Repeat intervention is increasingly recognized as a critical component of valve strategy. While valve-in-valve TAVR offers a less invasive option for some patients, anatomical constraints — including coronary obstruction risk and coronary access — may limit feasibility. In those cases, redo surgery may be required, a scenario associated with two- to threefold higher mortality risk.

Importantly, most reinterventions following TAVR in longer-term follow-up required surgical explant rather than repeat transcatheter therapy, underscoring the complexity of managing failed transcatheter valves in real-world practice.

Context from earlier data — and what comes next

The six-year findings build on prior five-year data in both low- and intermediate-risk populations showing similar survival between TAVR and surgery, along with signals of improved hemodynamics and lower rates of bioprosthetic valve dysfunction with self-expanding TAVR platforms.

Dr. Neal Kleiman, an interventional cardiologist at Houston Methodist, said the trajectory of evidence has fundamentally reshaped practice.

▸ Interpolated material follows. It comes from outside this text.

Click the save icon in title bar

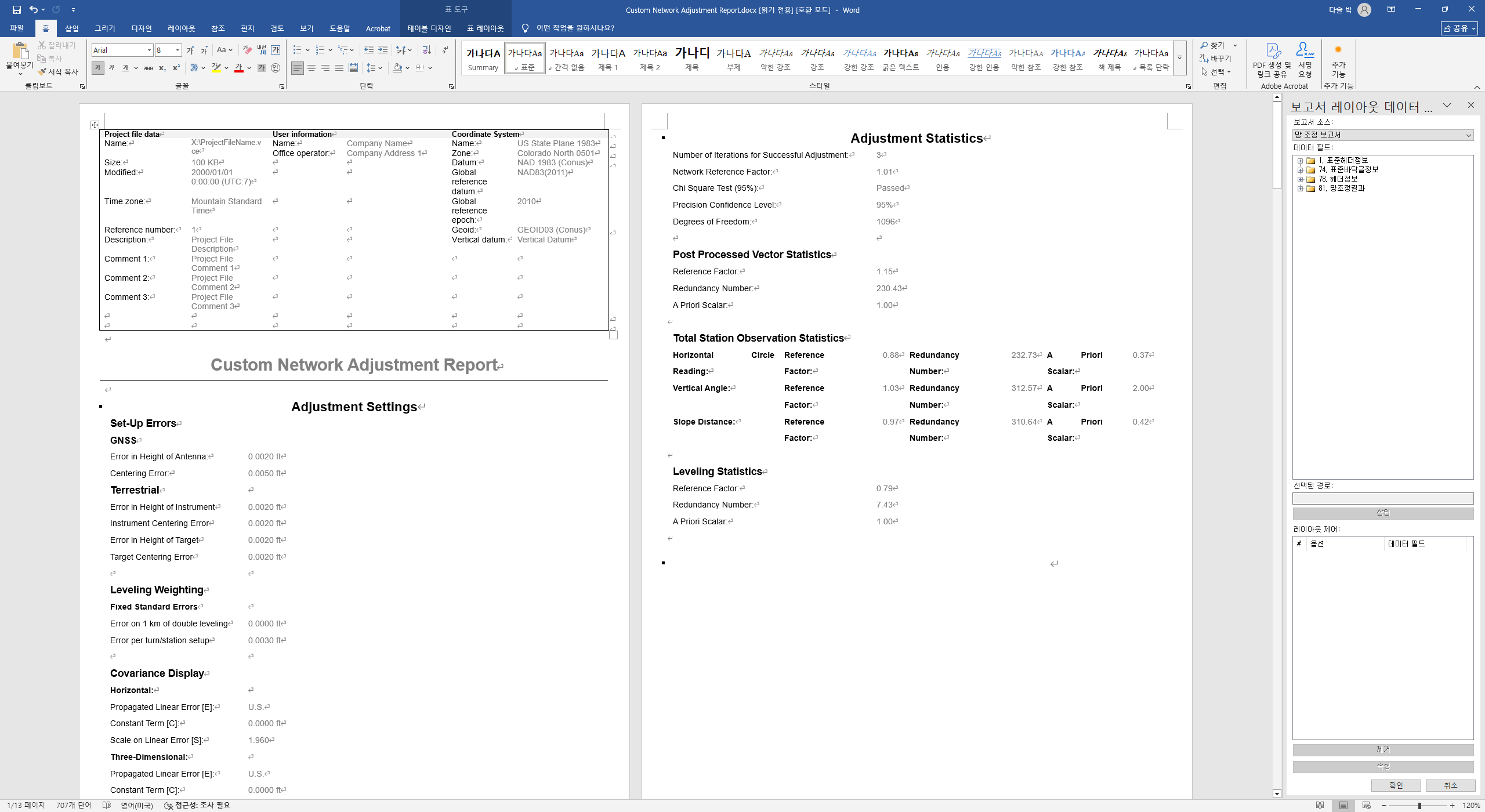click(x=16, y=9)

“With this valve, outcomes are as good as surgery out to five years, and now six,” he said. “But we’re treating patients who may live another 10 to 15 years. The key question is what happens at 10 years and beyond.”

That question is particularly relevant as TAVR expands into younger populations. Patients under 65 were underrepresented in the trial, and key subgroups — including those with bicuspid valves, significant coronary disease or the need for concomitant procedures — were excluded.

“Everybody wants TAVR, but there are still patients for whom surgery is the better option, and physicians need to take the full clinical picture into account,” Dr. Reardon said.

Although TAVR has achieved parity with surgery in early and midterm outcomes, its long-term performance may depend more heavily on patient selection, procedural technique and continued device evolution — particularly as use expands into younger patients with longer life expectancy.

“The conversation is shifting from procedural choice to lifetime strategy — balancing early benefits with durability, reintervention risk and the realities of treating structural heart disease over decades, not just at the end of life,” Dr. Reardon explained.